14 août 2020

Floyd proteste : Finaliser le décret sur la réforme de la police, selon M. Trump

Le président Donald Trump a déclaré qu’un décret qui “encouragera” les services de police à respecter les “normes professionnelles actuelles pour l’utilisation de la force” est en cours de finalisation alors que la pression monte pour des changements dans les pratiques d’application de la loi après les protestations nationales sur le meurtre brutal de l’Afro-Américain George Floyd pendant sa garde à vue.

Floyd, 46 ans, est mort à Minneapolis le 25 mai dernier lorsqu’un policier blanc l’a plaqué au sol et s’est agenouillé sur son cou pendant qu’il respirait.

Ce qui s’est passé il y a deux semaines est une honte quand on voit cela. Ce qui s’est passé à de nombreuses reprises au cours des deux dernières semaines — des gens ont été tués. Un certain nombre de personnes ont été tuées et c’était très, très terrible et très, très injuste. Un certain nombre d’entre elles étaient des officiers de police. C’était une situation très injuste. Nous ne voulons pas voir cela, a déclaré M. Trump lors d’une table ronde à Dallas, au Texas.
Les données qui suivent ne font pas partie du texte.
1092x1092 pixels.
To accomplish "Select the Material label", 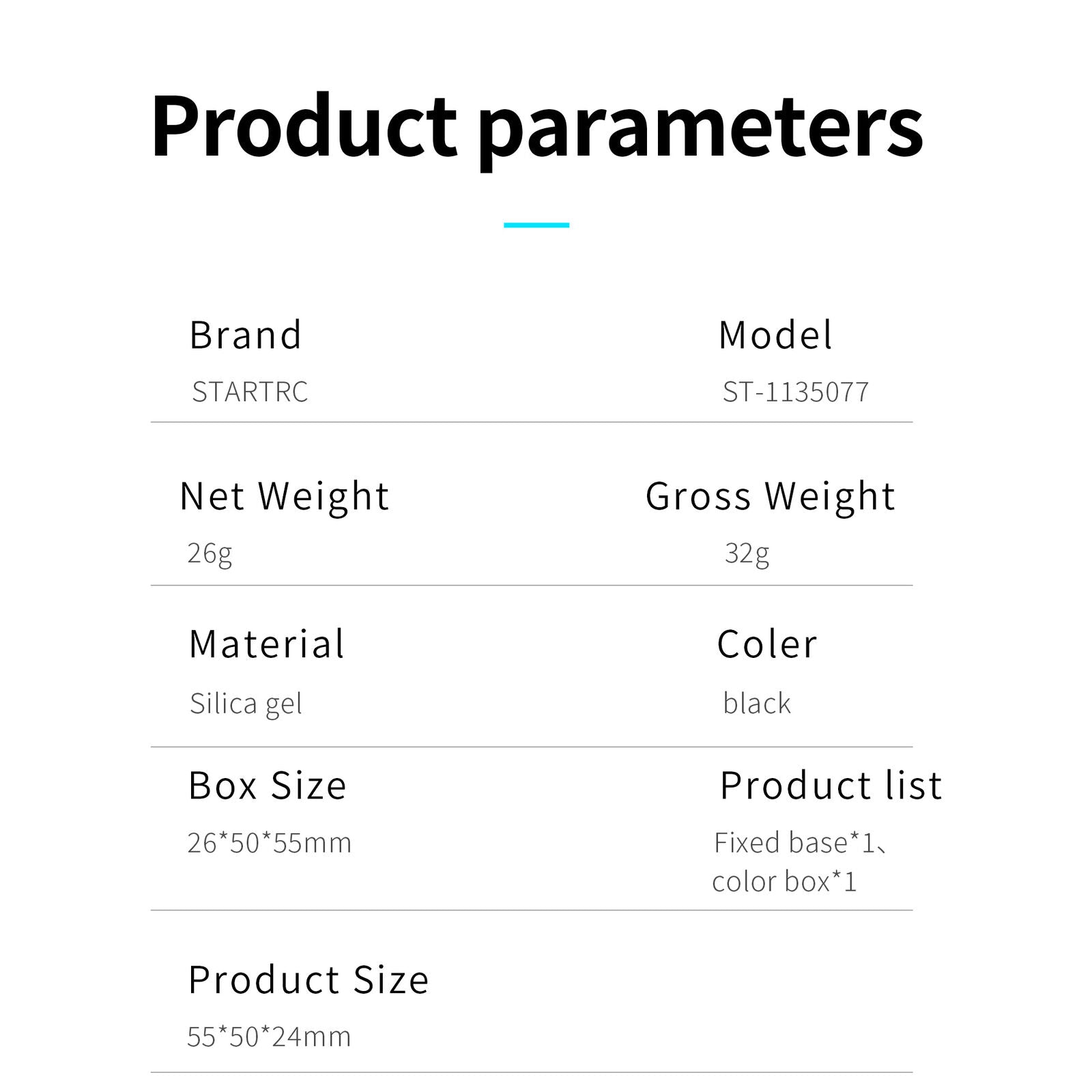I will (267, 644).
Il a dit qu’il voulait que les gens travaillent ensemble pour trouver des solutions à l’inégalité raciale.

Nous travaillons à la finalisation d’un décret qui encouragera les services de police de tout le pays à respecter les normes professionnelles les plus récentes en matière de recours à la force, y compris les tactiques de désescalade, a déclaré M. Trump lors d’une table ronde avec les forces de l’ordre à Dallas.

Cependant, il a donné peu de détails sur le décret.
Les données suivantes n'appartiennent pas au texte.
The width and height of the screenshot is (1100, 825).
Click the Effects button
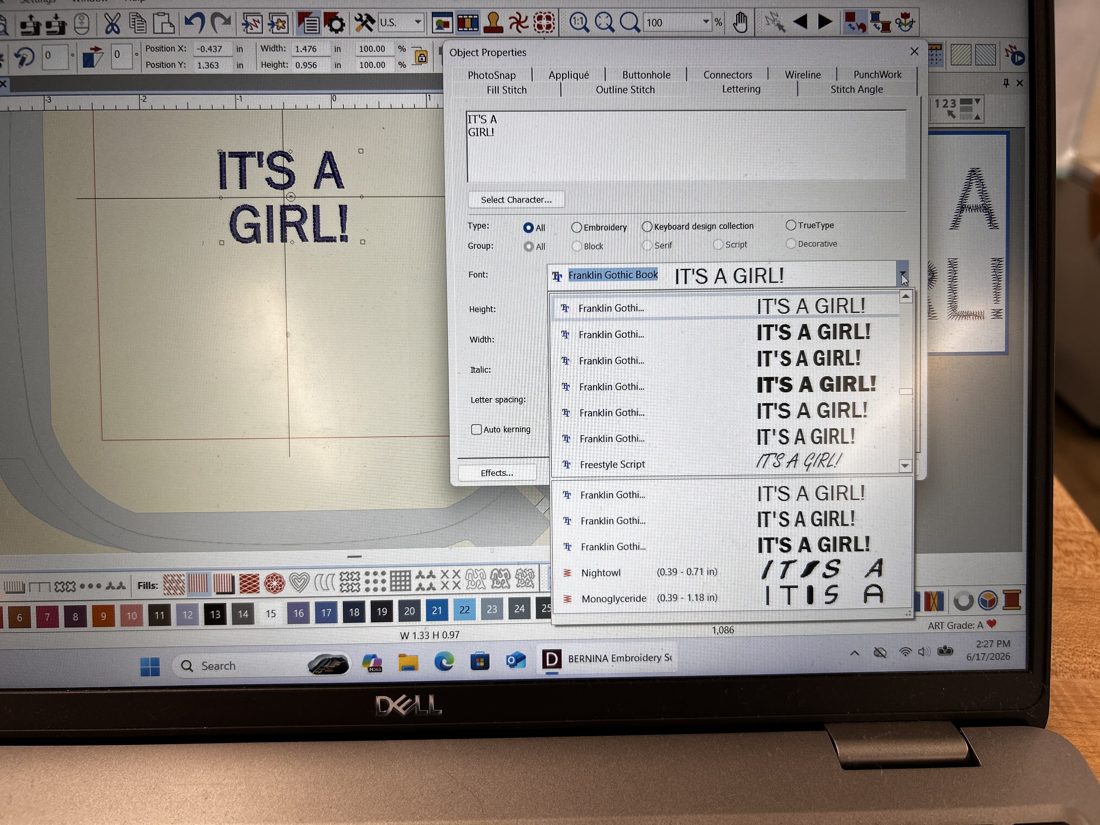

Chaque enfant devrait pouvoir grandir dans une communauté sûre, à l’abri de la violence et de la peur. Ils ont retiré une grande partie de la protection policière à Chicago, et ils ont une très, très bonne police à Chicago, a-t-il dit.
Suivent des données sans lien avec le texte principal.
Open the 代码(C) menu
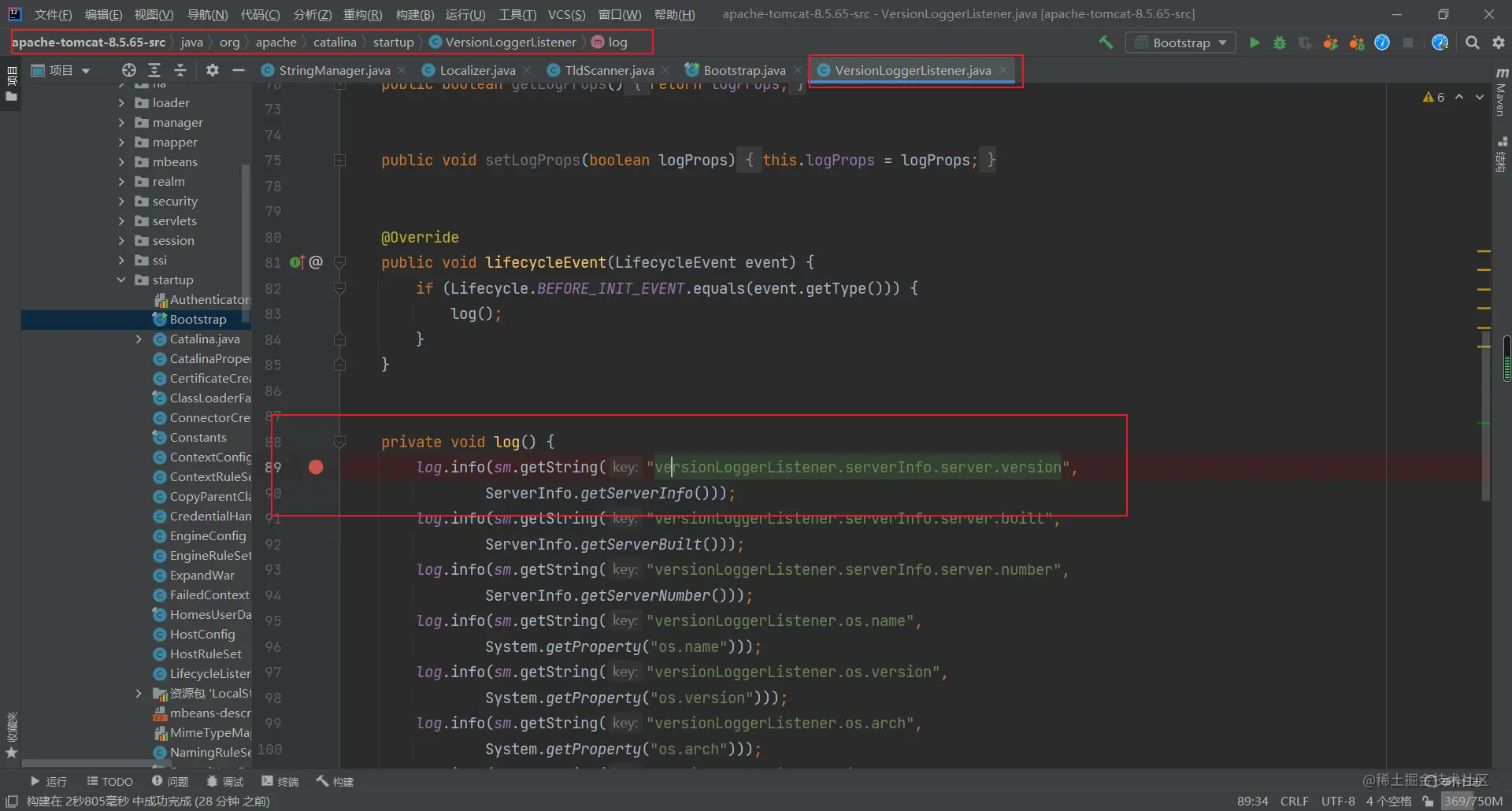pos(260,14)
Notant que les Américains sont des gens bons et vertueux, le président a déclaré qu’ils doivent travailler ensemble pour affronter le sectarisme et les préjugés où qu’ils apparaissent.

“Mais nous ne ferons aucun progrès et ne guérirons aucune blessure en qualifiant faussement de racistes ou de bigots des dizaines de millions d’Américains honnêtes. Nous devons rassembler tout le monde. Nous devons être sur le même chemin. Si nous ne le faisons pas, nous aurons des problèmes. C’est ce que nous allons faire. Nous le ferons. Je pense que nous allons le faire très facilement, a-t-il dit.

Les États-Unis, a-t-il dit, ont le plus grand potentiel.

Nous avons le meilleur pays du monde. Mais nous nous écartons du sujet. Nous commençons à penser à des choses qui n’ont pas d’importance ou qui n’en ont pas beaucoup. Les choses importantes, nous n’en discutons même pas. Mais nous sommes ici pour discuter de choses très importantes, a-t-il dit.

Selon lui, les politiciens font de fausses accusations et essaient de détourner l’attention de leurs propres échecs.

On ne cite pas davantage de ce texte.